Mike Saburenkov, blog

Still no agents

For as long as humans have come up with tools: axes, abacuses, calculators, they have always multiplied the effort and skill of their users. In the hands of a master, they do wonders; in the hands of the unprepared, they cut fingers off. With computers nothing changed: still a force amplifier, a “bicycle for the mind”. Amplification reached new, sometimes transformative levels, but there was never any magic. If what you're multiplying is zero or negative, don’t expect a positive outcome. The rule is solid: garbage in, garbage out.

But in 2025 everyone started talking about agentic agent agency, as if we’d already crossed the threshold from amplifiers to independent creators. AI companies promise a future where technology acts on its own, and many take these promises at face value, rarely asking who those promises are actually really for. Now, users find themselves believing that the future is already here, that AI has truly achieved agency and can read your mind, and create and decide on its own. Some leaders sense potential and rush to invest, hoping to gain an edge if the technology ever catches up with the hype. This only adds more fuel to the bubble and raises the stakes even higher.
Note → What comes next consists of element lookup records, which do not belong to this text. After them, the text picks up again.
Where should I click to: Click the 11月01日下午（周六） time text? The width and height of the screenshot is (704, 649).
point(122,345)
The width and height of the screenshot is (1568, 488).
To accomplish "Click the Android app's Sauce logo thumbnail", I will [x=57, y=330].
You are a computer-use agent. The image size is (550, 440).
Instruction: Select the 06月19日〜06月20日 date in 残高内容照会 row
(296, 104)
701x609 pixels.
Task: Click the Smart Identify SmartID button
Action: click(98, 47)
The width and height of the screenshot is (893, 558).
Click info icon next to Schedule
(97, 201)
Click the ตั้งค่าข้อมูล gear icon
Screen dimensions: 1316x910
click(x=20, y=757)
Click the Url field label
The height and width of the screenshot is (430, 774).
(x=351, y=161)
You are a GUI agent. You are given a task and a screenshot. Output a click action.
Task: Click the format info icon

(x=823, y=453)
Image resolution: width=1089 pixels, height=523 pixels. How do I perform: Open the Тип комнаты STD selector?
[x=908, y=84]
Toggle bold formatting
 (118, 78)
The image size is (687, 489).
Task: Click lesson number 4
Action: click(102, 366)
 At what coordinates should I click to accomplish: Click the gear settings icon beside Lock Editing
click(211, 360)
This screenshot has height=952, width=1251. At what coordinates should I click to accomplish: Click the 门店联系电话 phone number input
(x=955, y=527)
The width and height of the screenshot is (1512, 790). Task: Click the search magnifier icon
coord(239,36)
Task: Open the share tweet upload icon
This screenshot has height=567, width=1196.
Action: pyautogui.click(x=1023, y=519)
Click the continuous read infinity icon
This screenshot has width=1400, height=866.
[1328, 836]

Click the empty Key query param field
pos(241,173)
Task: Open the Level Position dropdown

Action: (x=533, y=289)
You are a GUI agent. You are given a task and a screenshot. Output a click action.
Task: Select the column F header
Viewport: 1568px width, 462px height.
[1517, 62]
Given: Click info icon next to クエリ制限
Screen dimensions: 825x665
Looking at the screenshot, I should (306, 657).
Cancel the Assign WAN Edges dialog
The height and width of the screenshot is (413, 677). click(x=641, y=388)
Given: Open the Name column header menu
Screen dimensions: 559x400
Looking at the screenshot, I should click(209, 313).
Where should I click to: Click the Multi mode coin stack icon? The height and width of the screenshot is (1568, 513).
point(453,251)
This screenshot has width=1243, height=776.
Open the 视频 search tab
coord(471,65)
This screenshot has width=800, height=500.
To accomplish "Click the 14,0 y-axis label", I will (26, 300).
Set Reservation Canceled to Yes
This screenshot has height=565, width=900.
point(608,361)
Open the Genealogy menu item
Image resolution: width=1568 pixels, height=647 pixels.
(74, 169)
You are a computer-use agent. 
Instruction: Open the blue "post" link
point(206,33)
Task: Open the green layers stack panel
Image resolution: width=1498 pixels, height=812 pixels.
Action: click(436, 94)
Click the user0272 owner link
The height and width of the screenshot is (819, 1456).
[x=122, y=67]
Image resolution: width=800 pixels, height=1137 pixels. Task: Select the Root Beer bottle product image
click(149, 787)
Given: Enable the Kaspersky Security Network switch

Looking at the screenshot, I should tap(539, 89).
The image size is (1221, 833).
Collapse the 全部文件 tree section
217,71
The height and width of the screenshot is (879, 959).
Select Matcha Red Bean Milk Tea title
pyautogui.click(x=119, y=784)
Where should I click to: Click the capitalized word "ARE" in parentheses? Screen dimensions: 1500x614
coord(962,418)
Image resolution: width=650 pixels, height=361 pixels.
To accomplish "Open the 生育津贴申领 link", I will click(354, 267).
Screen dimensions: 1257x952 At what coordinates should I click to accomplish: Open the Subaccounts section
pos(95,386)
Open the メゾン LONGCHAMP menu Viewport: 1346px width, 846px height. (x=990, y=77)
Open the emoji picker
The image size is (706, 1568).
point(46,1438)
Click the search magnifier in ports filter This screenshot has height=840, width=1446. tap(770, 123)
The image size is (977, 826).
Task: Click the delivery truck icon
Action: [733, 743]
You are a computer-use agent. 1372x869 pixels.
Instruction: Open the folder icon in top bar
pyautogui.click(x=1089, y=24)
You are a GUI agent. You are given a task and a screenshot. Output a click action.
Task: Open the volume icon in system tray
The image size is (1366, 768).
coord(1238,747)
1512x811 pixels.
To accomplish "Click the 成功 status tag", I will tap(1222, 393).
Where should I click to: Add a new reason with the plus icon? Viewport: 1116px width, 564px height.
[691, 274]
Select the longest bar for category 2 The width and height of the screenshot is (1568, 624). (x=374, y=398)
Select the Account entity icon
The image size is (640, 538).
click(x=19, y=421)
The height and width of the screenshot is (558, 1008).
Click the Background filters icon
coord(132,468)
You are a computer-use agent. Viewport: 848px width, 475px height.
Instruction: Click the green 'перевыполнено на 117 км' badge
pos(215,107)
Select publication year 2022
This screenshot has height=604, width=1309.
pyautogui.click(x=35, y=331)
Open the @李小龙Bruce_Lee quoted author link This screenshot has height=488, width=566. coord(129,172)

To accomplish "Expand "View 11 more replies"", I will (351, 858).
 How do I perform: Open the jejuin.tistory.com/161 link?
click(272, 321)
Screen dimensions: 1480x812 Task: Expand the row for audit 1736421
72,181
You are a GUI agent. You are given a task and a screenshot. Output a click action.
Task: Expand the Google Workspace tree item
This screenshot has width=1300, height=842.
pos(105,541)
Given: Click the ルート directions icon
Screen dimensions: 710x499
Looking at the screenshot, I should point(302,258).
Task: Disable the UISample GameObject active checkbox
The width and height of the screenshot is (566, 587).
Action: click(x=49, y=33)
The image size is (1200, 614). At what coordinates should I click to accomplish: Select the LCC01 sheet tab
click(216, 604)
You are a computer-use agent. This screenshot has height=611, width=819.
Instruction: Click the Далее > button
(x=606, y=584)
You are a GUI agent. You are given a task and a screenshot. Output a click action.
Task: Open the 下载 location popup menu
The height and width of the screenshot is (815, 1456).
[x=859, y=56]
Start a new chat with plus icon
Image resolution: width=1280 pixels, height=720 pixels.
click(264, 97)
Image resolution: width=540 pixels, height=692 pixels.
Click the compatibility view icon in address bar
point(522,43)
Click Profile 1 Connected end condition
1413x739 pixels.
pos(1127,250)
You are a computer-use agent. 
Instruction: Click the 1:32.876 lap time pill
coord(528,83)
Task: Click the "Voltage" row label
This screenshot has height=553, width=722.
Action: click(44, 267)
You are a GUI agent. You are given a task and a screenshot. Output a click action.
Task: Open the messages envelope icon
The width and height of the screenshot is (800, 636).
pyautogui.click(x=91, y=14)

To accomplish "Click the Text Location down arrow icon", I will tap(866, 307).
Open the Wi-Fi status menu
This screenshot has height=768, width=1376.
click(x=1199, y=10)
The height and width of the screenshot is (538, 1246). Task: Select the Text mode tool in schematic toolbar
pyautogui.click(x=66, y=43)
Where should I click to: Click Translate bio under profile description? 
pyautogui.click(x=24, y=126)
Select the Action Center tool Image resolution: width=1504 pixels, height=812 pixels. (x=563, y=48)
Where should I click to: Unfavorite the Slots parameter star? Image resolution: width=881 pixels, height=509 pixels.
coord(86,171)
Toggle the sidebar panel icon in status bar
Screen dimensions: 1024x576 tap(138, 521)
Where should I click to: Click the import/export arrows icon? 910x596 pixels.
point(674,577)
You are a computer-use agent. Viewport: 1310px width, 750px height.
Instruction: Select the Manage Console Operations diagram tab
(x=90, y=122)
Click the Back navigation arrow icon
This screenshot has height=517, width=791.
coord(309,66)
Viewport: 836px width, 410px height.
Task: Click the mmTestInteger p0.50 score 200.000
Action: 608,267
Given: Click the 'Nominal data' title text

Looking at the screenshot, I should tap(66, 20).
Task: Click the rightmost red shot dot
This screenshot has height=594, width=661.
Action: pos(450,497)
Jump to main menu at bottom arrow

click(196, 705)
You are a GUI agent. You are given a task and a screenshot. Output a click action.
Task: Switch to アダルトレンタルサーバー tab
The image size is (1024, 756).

AI might reach that point, but we’re not there yet. Meanwhile, the pace and the pressure keeps accelerating. Before LLMs, people built confusing, broken, and ugly websites. Now, thanks to AI, we have 100x more of them, built in record time!

At this moment, AI is still just a tool, an incredibly advanced and truly impressive one, like having Wi-Fi on an airplane. It’s made many things easier: I can now program in languages I barely know, it can quickly process huge amounts of text and predict answers with surprising accuracy. But it’s still a tool. We need to stay in the loop, direct the outcomes, and take responsibility. Agency hasn’t arrived.